What you will do ::
- 1) Answer these questions using the 1884 Kentucky court opinion.
(a) How did the appellee acquire title?
(b) According to the record of the action against Pancoart, what did he do after being proceeded against as a nonresident?
(c) Which two cases does the opinion cite on the authentication of the deed from Ludlow to Pancoart?
- 2) Write the next part of the 1884 Kentucky court opinion, continuing after its final sentence.

Excerpt ::
▼▼▼
12 Ky. Op. 614 | Ky. Ct. App. | 1884
Opinion by
We perceive no reason for disturbing the judgment below. The appellee had acquired title by purchase from the vendees of the original owner, and the objection made that the proceeding against Pancoart as a nonresident was void is not tenable. The nonresident was divested of title, and that proceeding forms a link in appellee’s chain of title, and the appellant is assailing the judgment as void in a collateral proceeding when the record of the action against Pancoart shows that although proceeded against as a nonresident he afterwards appeared and consented to the sale. The court had jurisdiction of the parties and of the subject-matter, and the commissioner’s deed to the purchaser passed title. The deed from Ludlow to Pancoart was properly authenticated. See McCulloch v. Myers, 1 Dana (Ky.) 522, and Ewing’s Heirs v. Savary, 3 Bibb (Ky.) 235. The other records introduced were properly authenticated and competent to show title, and no objection has been pointed out by counsel or authority referred to by reason of which they should have been excluded.
▲▲▲
Data below ::
▼▼▼
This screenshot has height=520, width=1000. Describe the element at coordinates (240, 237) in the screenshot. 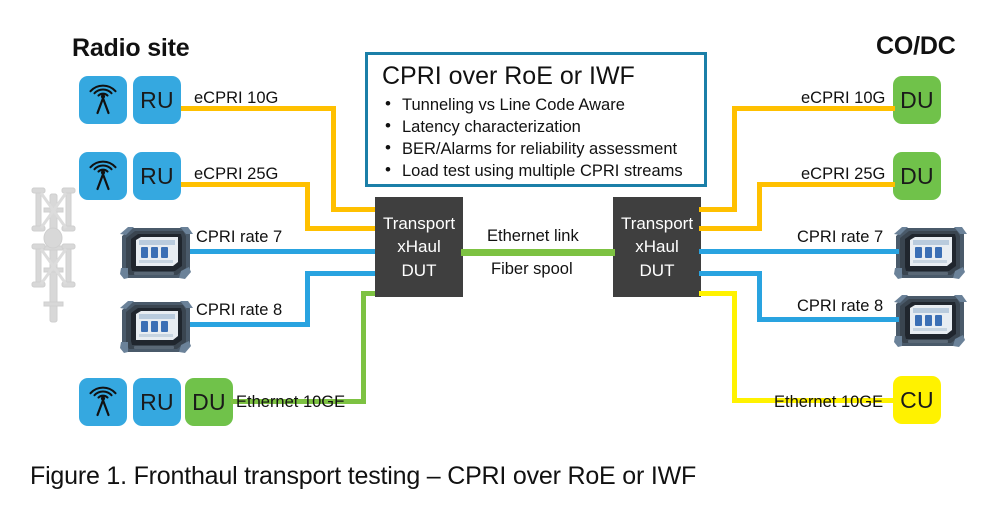

I see `label-left-cpri-rate-7: CPRI rate 7` at that location.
▲▲▲
List of answers ::
- 1)
(a) By purchase from the vendees of the original owner.
(b) He appeared and consented to the sale.
(c) McCulloch v. Myers, 1 Dana (Ky.) 522, and Ewing's Heirs v. Savary, 3 Bibb (Ky.) 235.

- 2)
The testimony of Benton was not prejudicial to the appellant, as the proof regardless of his statements shows that the fence was built around the lots by the appellee. The declaration or claim made by the appellee to Benton was at a time when the appellee was in the possession and claiming the land. The error in refusing to give instructions for the defendant or in giving instructions for the plaintiff was not made a ground on the motion for a new trial and can not be considered by this court. It is, besides, clear that the title was in the appellee and the only claim appellant had was that of adverse possession. That issue was properly presented to the jury even if this court had the right to consider the instructions.
The judgment below is affirmed.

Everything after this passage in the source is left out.